- Problem statement -
Going line by line through the records below, write out everything starting with the line containing "Instruction: Click the" and going on through the line containing "Select delete radio for 國際盤 亞特蘭大勇士 row", exactly and inclusively. Pictures do not go in.

----- Dataset content

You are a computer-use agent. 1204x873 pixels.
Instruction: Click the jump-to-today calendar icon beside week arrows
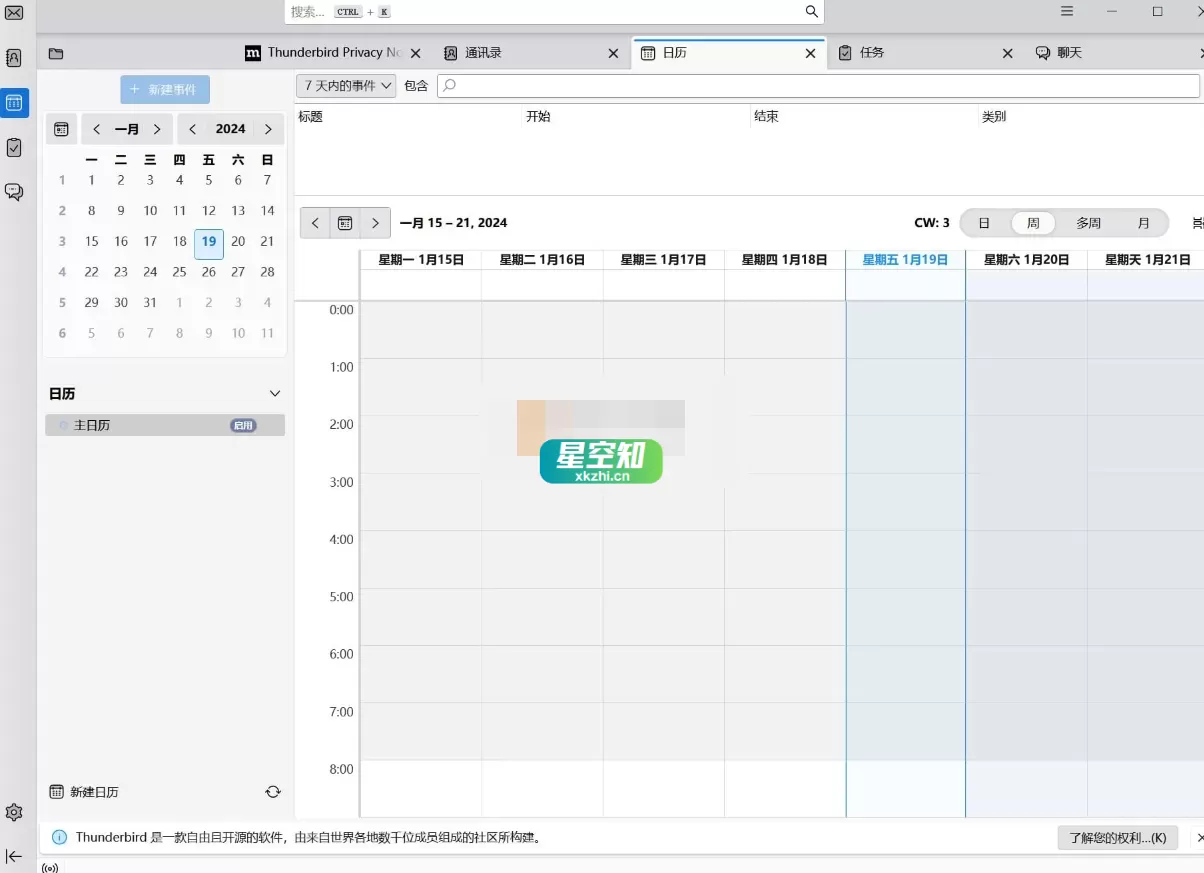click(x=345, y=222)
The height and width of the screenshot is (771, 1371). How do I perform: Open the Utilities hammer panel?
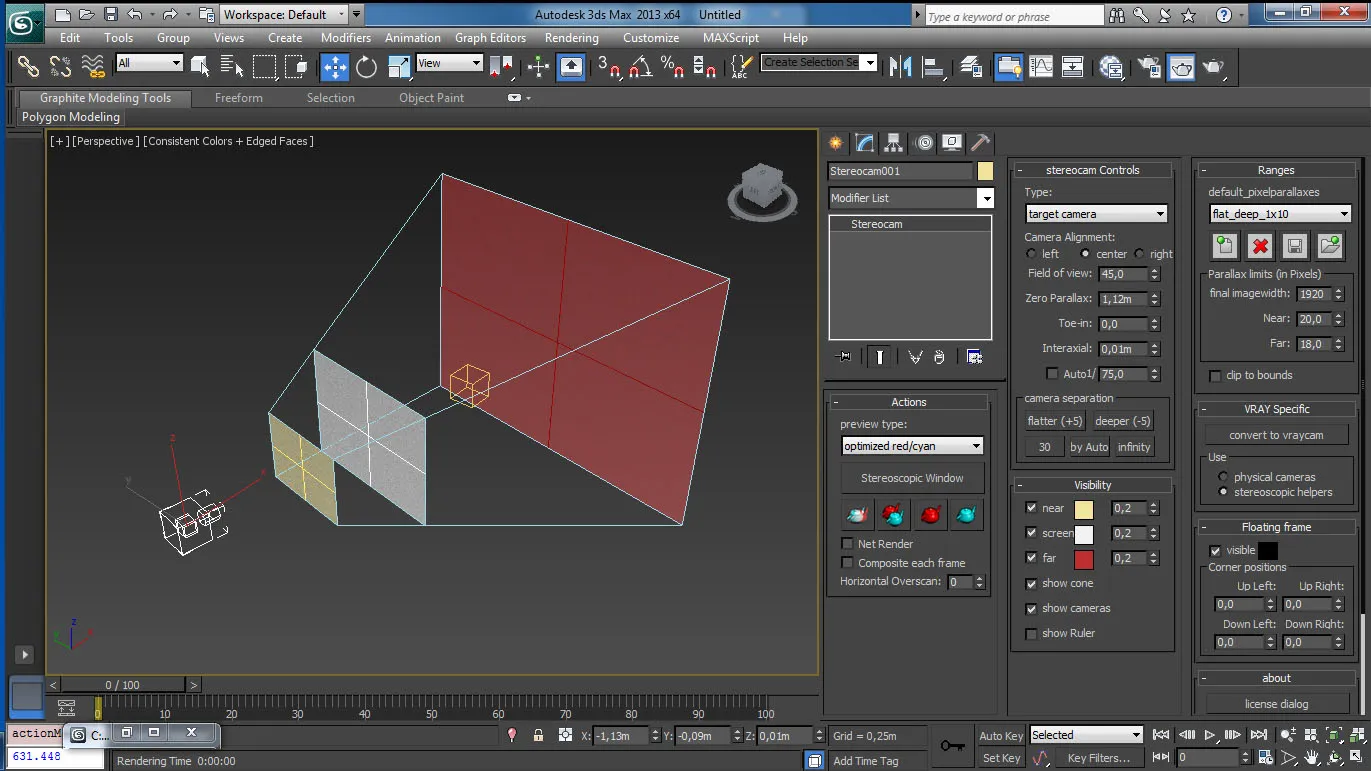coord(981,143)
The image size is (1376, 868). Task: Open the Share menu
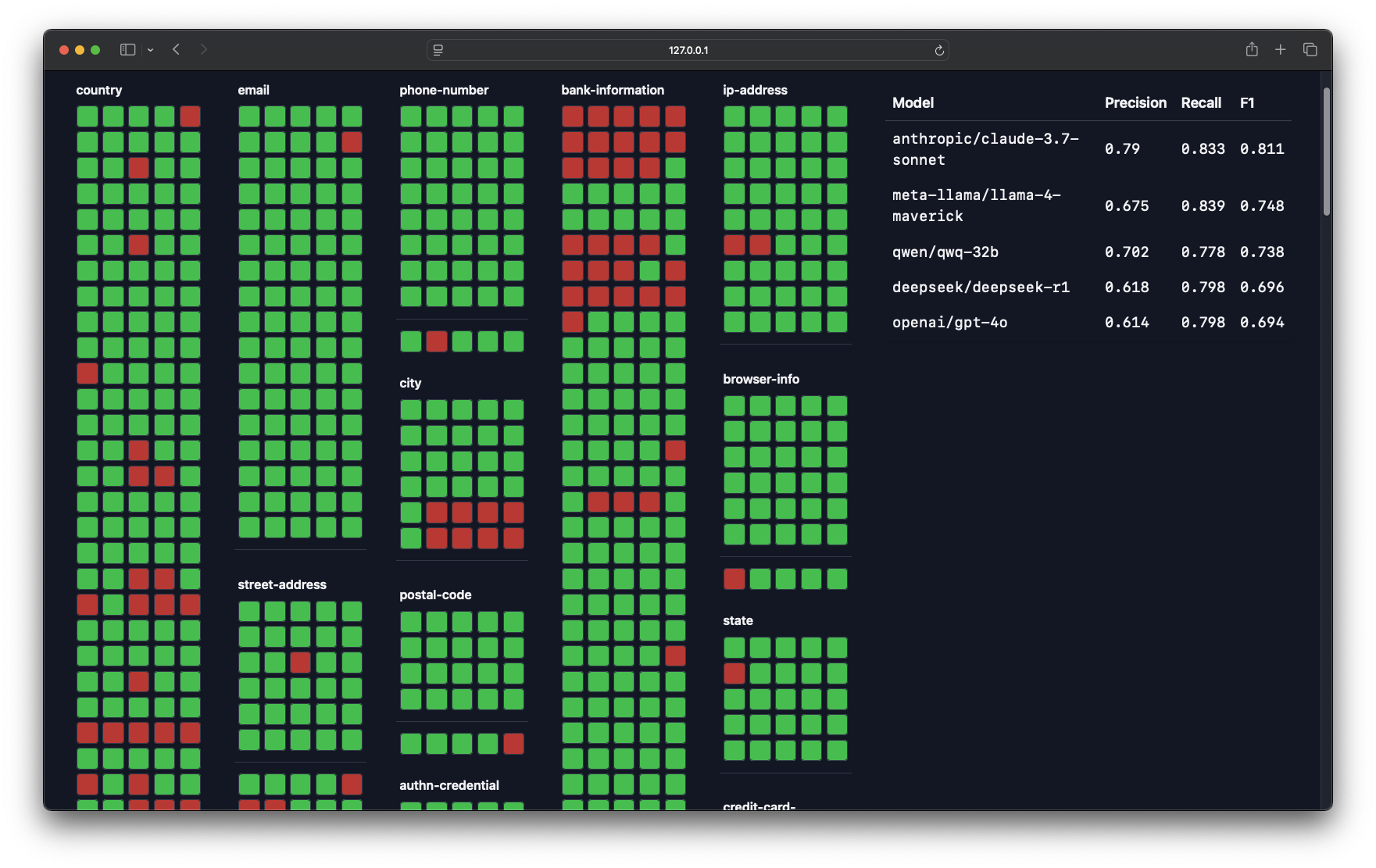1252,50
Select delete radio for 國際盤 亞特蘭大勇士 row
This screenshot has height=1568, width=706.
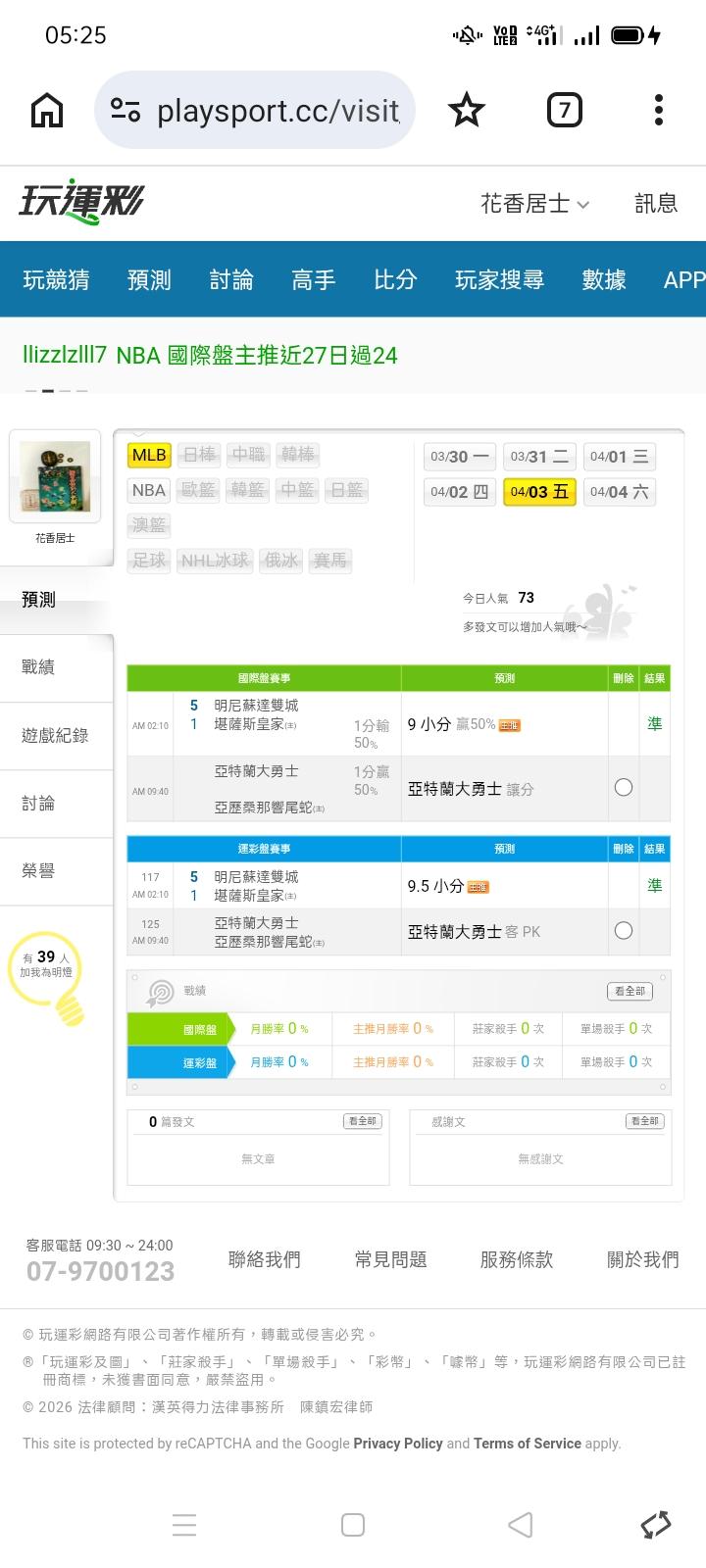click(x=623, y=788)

----------
----- Dataset content

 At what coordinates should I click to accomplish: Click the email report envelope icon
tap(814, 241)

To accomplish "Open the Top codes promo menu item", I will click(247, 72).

----------

- Your solution -
Instruction: Click the jump-to-today calendar icon beside week arrows
click(x=345, y=222)
The height and width of the screenshot is (771, 1371). How do I perform: Open the Utilities hammer panel?
coord(981,143)
The image size is (1376, 868). Task: Open the Share menu
1252,50
Select delete radio for 國際盤 亞特蘭大勇士 row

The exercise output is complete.